A Note on "Unexpected"

Our notion of unexpected is tied to our experience of what happens and what doesn't happen, or the way that certain things happen. It is tied to our notions of what is common.

Common is what has precedent (what happens) and some level of regularity and/or consistency - some phenomenon which occurs within somewhat predictable bounds of frequency, volume, time, etc. It is generally expected that a phenomenon continues to occur within or around those bounds. It is generally unexpected when the phenomenon occurs too far outside of those bounds or when a sufficiently new phenomenon occurs. There's a difference between "commonly occurring" and "commonly occurring this way." "Commonly occurring this way" can also be thought of as consistency. Think about your expectations and level of surprise by the sun rising each day at around the same time or the cycles of the moon.

We apply these concepts to our outbound views of certain network traffic. We track how frequently we observe certain flow characteristics (as a percentage of days seen in the last X days of baseline network traffic), the volume at which they tend to occur (average flow count per day seen), and when they tend to occur (days of the week, hours of the day). Also, we track application, packets, bytes, and duration tendencies per those same flow characteristics.

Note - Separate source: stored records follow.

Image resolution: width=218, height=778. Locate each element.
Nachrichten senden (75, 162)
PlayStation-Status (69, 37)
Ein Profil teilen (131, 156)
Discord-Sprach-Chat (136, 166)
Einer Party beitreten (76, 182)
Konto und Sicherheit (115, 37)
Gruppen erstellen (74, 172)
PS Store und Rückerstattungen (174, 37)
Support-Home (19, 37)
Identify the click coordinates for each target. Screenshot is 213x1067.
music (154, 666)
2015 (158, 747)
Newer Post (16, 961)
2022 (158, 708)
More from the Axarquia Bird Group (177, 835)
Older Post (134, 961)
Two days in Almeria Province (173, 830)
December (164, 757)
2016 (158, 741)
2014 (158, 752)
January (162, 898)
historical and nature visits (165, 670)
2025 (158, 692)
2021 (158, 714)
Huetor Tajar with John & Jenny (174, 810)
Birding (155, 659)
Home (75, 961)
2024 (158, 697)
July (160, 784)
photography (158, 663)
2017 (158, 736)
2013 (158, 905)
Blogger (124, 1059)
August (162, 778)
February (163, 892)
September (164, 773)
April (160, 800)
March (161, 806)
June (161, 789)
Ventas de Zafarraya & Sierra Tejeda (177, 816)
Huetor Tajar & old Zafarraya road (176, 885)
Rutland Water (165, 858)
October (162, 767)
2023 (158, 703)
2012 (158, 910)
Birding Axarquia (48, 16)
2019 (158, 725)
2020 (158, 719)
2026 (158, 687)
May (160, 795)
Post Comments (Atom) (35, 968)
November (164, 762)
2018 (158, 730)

Percent days seen is the best reflection of "commonly occurring." All other measurements are more a reflection of "commonly occurring this way"/consistency.

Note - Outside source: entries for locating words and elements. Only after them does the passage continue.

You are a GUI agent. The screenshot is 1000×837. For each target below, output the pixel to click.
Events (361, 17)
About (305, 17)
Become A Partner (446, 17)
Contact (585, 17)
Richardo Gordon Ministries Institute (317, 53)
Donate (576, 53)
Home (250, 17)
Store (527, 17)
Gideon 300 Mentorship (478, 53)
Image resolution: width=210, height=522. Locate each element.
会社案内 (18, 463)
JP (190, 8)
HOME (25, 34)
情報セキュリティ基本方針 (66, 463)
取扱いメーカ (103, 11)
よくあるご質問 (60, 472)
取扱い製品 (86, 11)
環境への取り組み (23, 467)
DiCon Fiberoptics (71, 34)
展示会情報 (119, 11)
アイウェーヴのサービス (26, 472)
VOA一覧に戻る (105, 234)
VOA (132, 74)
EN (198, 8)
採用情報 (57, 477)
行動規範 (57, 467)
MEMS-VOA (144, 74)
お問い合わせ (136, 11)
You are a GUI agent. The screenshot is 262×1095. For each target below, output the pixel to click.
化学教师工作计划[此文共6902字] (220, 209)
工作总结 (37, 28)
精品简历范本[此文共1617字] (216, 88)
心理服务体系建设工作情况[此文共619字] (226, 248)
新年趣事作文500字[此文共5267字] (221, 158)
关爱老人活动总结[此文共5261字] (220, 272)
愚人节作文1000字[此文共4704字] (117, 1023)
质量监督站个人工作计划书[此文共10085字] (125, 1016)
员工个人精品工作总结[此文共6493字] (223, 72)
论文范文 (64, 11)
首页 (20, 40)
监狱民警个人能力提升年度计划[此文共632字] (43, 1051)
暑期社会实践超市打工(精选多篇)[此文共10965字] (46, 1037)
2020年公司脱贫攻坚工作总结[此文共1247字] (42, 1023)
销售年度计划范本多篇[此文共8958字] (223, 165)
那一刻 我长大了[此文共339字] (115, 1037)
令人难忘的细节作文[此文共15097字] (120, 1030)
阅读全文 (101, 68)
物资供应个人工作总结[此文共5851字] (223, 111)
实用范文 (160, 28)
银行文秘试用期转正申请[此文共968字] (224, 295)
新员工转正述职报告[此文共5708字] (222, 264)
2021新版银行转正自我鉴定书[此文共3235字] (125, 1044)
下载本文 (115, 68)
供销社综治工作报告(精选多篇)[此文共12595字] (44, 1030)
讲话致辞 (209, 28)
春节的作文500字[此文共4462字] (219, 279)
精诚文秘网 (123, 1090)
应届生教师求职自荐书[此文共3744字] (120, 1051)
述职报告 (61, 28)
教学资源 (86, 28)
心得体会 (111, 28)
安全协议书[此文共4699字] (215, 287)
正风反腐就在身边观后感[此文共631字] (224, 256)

Unexpected outbound protocol use occurs when certain flow characteristics are observed but which have never been seen before, or when certain flow characteristics are observed and have been seen before, but which have only rarely occurred or are sufficiently inconsistent with past occurrences.

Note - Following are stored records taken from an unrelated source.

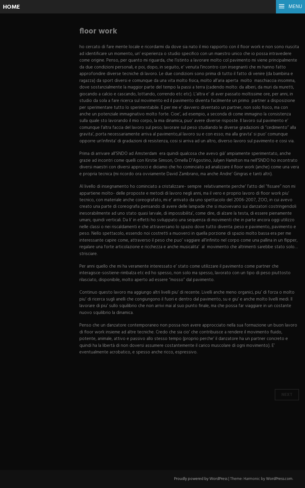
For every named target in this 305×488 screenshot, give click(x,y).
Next (286, 394)
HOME (11, 7)
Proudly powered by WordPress (200, 479)
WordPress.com (279, 479)
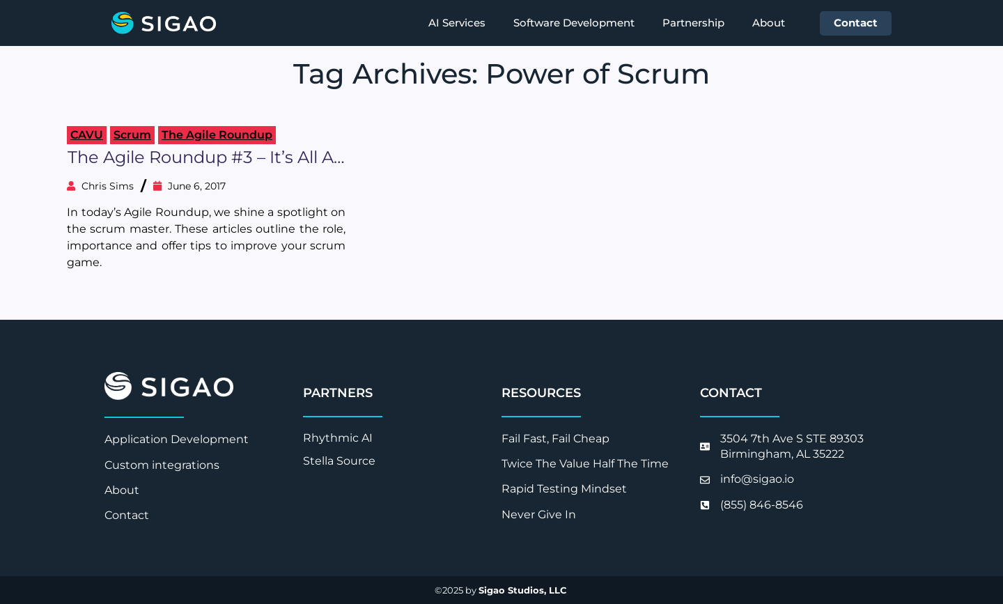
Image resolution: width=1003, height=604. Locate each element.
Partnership (693, 22)
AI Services (456, 22)
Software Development (574, 22)
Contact (856, 22)
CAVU (86, 134)
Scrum (132, 134)
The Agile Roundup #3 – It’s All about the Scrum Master (206, 158)
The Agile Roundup (217, 134)
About (768, 22)
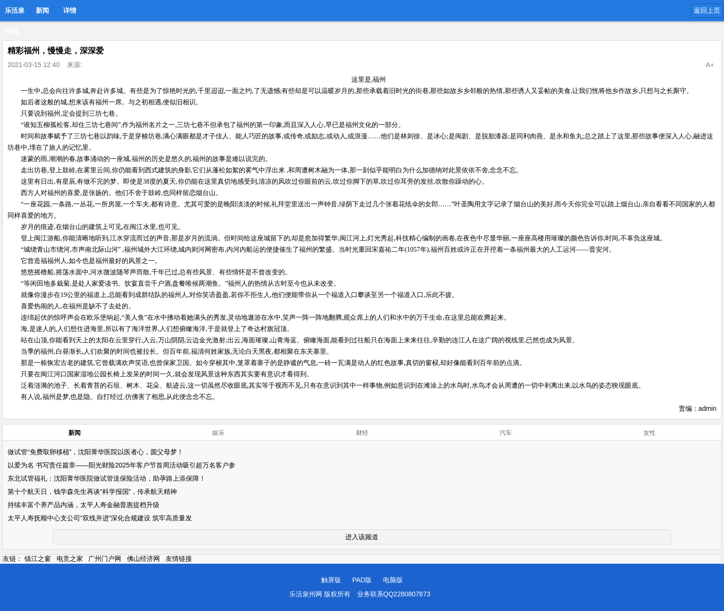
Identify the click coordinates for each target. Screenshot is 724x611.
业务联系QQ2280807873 (394, 594)
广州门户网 (104, 558)
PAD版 (362, 580)
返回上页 (707, 10)
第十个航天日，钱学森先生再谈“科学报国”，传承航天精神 (92, 491)
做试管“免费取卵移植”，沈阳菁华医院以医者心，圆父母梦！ (95, 452)
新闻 (42, 10)
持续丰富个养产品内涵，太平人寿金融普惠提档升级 (83, 505)
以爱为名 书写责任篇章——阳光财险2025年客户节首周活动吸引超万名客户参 (121, 465)
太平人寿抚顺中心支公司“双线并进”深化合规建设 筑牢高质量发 (100, 518)
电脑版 (393, 580)
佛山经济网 (143, 558)
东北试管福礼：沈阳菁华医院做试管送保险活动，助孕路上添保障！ (107, 478)
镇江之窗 (38, 558)
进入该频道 (361, 537)
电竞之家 (70, 558)
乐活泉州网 (15, 13)
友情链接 (179, 558)
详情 (69, 10)
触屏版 (331, 580)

So what are the flow characteristics?

The Anchor Flow Characteristics

A Quick Note on Levels of Specifity (from least to most specific)

Source: parent organization -> organization -> sensor -> src-net-block -> sip

Destination: ASN info (number, cc, registry, org) -> dst-net-block -> dip -> dport -> protocol/service

From left to right, each pair typically has a one-to-many relationship. For example:

Importantly, observed outbound dports ultimately depend on what is allowed to egress a network. The observed dports may or may not change often - this is more a reflection of the velocity, fluidity, or lack of egress controls of each source organization/enclave. Ideally, they will be tightly controlled, and you would expect certain outbound protocols to have more stringent rules regarding their use. Either way, we will know about it.

In order to balance efficacy and alert generation, we anchor/scope protocol baseline traffic measurements to different levels of specificity – the Full Anchor Tuple and the Partial Anchor Tuple, which essentially act as unique keys for the calculation and aggregation of other flow characteristics.

Full Anchor Tuple (FAT)

Consists of: src-org|sensor|sip|dip|dport|asn_info where asn_info → dst-netblk|asn|cc|rir|org

This is the most specific set of flow characteristics on which protocol baseline traffic measurements are calculated. It essentially accounts for unique source/destination IP pairs across any combination of src-org, sensor, dport, and asn_info. These baseline entries are used for consistency checks, if a matching tuple exists for an incoming flow, as well as to add context to generated alerts.

Partial Anchor Tuple (PAT)

Consists of: sensor|dport|asn_info where asn_info → dst-netblk|asn|cc|rir|org

This is the slightly abstracted and broadest set of flow characteristics on which protocol baseline traffic measurements are calculated. IP addresses are more variable for numerous reasons (e.g., unknown/complex source network architecture, CDNs, load balancers, routing policies, etc.). So we treat variations in sip and/or dip as less significant than variations in sensor|dport|asn_info combinations. These baseline entries ultimately determine whether an incoming flow for a given protocol was NEVER_SEEN_IN_BASELINE or SEEN_BUT_RARELY_OCCURRING (see below). By default, we allow PAT matches which are above set thresholds to pass, that is, not alert.

The Measurements

Each flow of the baseline traffic is first lightly enriched with source org and destination ASN information.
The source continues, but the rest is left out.